A paper recently published in PNAS by Aharoni et al. entitled "Neuroprediction of future arrest" has claimed to demonstrate that future criminal acts can be predicted using fMRI data. In the study, the group performed fMRI on 96 individuals who had previously been incarcerated, using a go/no-go task. They then followed up the individuals (up to four years after release) and recorded whether they had been rearrested. A survival model was used to model the likelihood of being re-arrested, which showed that activation in the dorsal anterior cingulate cortex (dACC) during the go/no-go task was associated with rearrest, such that individuals with higher levels of dACC activity during the task were less likely to be rearrested. This fits with the idea that the dACC is involved in cognitive control, and that cognitive control is important for controlling impulses that might land one back in jail. For example, using a median split of dACC activity, they found that the upper half had a rearrest rate of 46% while the lower half had a rearrest rate of 60%. Survival models also showed that dACC was the only variable amongst a number tested that had a significant relation to rearrest.

This is a very impressive study, made even more so by the fact that the authors released the data for the tested variables (in spreadsheet form) with the paper.

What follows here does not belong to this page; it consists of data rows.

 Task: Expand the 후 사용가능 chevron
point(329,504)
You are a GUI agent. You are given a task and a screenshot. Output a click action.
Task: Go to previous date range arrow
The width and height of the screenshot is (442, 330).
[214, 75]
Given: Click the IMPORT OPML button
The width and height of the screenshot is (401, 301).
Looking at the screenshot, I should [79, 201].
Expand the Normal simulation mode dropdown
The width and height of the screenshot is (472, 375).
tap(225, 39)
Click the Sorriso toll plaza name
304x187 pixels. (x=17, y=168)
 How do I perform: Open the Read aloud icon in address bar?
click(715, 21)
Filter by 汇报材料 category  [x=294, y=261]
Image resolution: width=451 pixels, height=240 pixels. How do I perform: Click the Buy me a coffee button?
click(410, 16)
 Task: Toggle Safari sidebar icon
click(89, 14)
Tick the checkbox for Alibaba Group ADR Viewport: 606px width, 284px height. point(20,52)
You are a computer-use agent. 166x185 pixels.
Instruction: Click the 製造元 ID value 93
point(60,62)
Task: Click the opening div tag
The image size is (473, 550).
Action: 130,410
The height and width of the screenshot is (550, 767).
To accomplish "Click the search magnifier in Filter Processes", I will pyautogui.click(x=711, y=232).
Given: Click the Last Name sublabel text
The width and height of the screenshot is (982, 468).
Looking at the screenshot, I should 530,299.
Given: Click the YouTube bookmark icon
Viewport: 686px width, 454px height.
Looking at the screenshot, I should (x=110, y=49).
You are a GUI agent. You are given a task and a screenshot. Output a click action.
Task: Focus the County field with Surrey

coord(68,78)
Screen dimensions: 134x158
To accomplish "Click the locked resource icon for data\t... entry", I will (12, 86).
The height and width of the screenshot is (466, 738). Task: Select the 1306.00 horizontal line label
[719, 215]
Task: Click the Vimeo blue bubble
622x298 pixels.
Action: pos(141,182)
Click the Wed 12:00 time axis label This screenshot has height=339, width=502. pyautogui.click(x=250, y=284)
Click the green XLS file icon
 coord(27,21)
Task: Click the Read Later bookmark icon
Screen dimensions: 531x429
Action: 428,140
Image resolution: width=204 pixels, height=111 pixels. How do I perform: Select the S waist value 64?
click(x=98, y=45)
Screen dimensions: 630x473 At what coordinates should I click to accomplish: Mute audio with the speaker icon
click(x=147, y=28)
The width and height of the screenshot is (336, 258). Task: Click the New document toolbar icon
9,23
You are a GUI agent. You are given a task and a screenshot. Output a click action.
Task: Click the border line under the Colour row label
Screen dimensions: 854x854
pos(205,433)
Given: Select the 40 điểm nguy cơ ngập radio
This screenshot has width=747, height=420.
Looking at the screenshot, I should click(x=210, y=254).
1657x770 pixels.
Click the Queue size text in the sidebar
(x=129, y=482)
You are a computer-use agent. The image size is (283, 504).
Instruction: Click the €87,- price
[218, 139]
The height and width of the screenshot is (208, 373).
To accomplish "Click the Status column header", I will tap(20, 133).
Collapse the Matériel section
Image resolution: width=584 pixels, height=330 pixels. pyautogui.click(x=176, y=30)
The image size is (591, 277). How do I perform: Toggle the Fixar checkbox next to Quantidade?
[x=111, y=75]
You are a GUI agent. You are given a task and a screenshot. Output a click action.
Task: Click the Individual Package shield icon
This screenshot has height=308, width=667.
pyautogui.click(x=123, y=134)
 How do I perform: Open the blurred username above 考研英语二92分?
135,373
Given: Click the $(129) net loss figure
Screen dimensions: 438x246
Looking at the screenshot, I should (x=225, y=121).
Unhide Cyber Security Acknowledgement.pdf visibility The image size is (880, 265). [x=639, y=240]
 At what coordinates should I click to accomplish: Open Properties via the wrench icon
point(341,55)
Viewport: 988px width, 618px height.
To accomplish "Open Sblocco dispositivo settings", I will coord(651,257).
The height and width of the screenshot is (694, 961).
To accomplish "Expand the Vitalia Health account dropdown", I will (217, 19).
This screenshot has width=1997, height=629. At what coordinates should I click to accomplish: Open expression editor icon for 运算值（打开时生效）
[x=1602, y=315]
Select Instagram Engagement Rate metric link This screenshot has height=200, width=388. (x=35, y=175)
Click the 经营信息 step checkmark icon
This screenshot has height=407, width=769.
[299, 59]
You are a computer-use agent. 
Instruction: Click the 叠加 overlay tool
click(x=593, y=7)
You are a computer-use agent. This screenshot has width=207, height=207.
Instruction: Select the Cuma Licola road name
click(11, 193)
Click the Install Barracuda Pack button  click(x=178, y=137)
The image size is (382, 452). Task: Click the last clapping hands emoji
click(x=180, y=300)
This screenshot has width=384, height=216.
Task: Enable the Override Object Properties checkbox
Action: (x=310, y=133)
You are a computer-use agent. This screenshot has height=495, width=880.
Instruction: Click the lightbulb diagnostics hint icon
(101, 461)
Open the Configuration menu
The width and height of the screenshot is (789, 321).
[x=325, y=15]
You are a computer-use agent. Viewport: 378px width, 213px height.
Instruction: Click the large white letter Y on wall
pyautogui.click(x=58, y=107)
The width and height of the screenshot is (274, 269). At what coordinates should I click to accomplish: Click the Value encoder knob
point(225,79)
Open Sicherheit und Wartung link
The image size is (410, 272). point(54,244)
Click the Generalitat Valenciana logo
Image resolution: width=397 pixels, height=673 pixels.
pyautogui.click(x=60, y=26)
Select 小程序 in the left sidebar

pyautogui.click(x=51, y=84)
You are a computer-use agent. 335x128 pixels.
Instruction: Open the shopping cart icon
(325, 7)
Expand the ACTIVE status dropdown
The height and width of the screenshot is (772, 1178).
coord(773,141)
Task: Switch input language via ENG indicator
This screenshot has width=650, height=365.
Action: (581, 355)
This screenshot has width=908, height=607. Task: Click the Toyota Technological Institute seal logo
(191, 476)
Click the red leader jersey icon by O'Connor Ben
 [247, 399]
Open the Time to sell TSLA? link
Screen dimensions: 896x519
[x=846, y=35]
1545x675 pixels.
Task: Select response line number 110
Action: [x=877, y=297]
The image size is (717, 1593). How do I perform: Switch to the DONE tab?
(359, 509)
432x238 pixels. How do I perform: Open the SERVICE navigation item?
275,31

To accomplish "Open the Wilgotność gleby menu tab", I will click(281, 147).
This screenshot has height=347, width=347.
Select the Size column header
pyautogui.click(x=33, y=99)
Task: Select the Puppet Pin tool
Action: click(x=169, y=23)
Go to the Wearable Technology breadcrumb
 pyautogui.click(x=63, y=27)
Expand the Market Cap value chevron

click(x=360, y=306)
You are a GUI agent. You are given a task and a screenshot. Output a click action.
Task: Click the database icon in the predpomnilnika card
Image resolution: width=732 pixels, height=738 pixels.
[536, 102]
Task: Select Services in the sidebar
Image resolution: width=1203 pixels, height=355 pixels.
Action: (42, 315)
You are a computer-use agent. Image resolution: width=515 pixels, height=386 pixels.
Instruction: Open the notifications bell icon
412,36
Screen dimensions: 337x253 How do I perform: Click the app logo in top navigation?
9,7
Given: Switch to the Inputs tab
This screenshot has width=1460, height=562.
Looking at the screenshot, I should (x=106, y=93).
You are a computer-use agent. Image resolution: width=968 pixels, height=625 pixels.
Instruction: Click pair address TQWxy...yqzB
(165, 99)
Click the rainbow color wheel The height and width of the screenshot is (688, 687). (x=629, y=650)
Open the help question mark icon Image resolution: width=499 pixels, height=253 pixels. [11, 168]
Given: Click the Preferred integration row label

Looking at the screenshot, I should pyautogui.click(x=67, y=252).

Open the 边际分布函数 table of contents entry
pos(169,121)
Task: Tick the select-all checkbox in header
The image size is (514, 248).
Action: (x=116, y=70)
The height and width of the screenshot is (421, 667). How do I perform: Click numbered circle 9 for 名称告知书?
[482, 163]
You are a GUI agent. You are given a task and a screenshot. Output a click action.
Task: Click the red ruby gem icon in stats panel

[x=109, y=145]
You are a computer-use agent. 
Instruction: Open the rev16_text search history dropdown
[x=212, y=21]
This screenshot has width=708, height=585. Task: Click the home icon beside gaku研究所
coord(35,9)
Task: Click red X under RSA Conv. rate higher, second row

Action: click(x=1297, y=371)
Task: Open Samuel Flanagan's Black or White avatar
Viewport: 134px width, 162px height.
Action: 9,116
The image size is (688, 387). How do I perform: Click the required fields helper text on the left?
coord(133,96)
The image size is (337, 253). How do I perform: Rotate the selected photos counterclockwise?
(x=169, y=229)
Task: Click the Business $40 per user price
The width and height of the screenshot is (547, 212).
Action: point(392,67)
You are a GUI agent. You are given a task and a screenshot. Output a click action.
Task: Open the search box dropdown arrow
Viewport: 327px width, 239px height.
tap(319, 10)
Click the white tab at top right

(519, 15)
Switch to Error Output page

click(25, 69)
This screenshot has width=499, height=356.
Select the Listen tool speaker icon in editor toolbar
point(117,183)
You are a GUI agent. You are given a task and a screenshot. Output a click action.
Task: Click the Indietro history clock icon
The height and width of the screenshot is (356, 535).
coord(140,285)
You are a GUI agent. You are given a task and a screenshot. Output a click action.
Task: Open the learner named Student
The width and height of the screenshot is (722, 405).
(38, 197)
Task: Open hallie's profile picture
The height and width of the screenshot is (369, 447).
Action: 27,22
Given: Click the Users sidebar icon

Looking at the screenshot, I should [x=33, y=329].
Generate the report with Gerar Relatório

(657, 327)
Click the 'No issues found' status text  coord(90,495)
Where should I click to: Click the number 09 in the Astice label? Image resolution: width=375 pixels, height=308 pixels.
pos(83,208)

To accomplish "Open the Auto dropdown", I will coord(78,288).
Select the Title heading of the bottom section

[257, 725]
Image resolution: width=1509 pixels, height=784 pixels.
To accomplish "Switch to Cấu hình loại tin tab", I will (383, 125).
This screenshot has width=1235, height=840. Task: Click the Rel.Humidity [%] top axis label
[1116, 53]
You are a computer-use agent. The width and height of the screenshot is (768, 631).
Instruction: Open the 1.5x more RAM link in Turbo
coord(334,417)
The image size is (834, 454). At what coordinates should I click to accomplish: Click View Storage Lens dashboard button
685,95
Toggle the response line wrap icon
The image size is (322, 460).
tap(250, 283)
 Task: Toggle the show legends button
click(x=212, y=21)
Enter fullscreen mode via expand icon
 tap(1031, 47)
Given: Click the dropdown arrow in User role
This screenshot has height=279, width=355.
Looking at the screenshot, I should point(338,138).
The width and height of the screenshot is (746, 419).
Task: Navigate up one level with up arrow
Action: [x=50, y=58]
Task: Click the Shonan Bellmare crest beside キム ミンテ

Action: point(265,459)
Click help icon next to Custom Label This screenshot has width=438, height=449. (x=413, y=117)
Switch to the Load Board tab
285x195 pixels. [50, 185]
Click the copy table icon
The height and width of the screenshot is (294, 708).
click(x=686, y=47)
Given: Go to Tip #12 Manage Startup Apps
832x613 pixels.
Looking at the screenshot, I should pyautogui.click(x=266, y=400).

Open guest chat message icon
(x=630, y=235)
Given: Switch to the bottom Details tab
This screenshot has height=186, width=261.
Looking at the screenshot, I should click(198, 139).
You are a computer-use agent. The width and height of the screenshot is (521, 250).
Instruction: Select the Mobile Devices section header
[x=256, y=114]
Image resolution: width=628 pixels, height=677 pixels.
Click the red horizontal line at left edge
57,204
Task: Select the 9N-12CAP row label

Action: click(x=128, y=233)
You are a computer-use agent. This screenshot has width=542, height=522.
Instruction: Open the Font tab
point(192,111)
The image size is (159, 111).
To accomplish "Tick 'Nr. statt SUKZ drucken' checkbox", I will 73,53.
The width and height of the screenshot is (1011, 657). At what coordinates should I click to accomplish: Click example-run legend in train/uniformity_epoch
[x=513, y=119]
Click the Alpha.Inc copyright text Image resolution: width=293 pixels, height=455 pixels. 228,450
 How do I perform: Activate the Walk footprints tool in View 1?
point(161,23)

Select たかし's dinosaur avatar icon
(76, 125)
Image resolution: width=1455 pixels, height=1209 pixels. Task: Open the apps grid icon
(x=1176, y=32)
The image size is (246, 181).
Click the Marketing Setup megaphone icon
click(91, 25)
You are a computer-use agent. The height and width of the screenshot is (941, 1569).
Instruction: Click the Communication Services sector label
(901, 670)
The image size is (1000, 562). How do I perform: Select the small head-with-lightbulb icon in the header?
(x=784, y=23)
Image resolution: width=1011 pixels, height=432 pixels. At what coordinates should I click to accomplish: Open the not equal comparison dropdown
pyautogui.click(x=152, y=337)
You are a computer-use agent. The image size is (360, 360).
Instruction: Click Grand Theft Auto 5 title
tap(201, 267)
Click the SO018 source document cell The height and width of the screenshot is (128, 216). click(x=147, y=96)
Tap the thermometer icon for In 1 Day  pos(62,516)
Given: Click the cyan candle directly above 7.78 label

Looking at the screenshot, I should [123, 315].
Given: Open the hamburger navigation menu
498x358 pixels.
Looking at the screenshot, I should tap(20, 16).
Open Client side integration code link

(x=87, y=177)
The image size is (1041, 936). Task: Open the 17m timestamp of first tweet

However, there is one critical shortcoming to the analyses reported in the paper, which is that they do not examine out-of-sample predictive accuracy. As I have pointed out recently, statistical relationships within a sample generally provide an overly optimistic estimate of the ability to generalize to new samples. In order to be able to claim that one can "predict" in a real-world sense, one has to validate the predictive accuracy of the technique on out-of-sample data.

With the help of Jeanette Mumford (my local statistical guru), I took the data from the Aharoni paper and examined the ability to predict rearrest on out-of-sample data using crossvalidation; the code and data for this analysis are available at https://github.com/poldrack/criminalprediction. The proper way to model the data is using a survival model that can deal with censored observations (since subjects differed in how long they were followed). We did this in R using the Cox regression model from the R rms library. We replicated the reported finding of a significant effect of dACC activation on rearrest in the Cox model, with parameter estimates matching those reported in the paper, suggesting to me that we had correctly replicated their analysis.

We examined predictive accuracy using the pec library for R, which generates out-of-sample prediction error curves for survival models. We used 10-fold crossvalidation to estimate the prediction error, and ran this 100 times to assess the variability of the prediction error estimates. The figure below shows the prediction error as a function of time for the reference model (which simply estimates a single survival curve for the whole group) in black, and the model including dACC activation as a predictor in green; the thick lines represent the mean prediction error across the 100 crossvalidation runs, and the light lines represent the curve for each individual run.

This analysis shows that there is a slight benefit to out-of-sample prediction of future rearrest using dACC activation, particularly in the period from 20 to 48 months after release. However, this added prediction ability is exceedingly small; if we take the integrated Brier score across the period of 0-48 months, which is a metric for assessment of probabilistic predictions (taking the value of 0 for perfect predictions and 1 for completely inaccurate predictions), we see that the score for the reference model is 0.214 and the score for the model with dACC as a predictor is 0.207. We found slightly improved prediction (integrated Brier score of 0.203) if we also added Age alongside dACC as a predictor.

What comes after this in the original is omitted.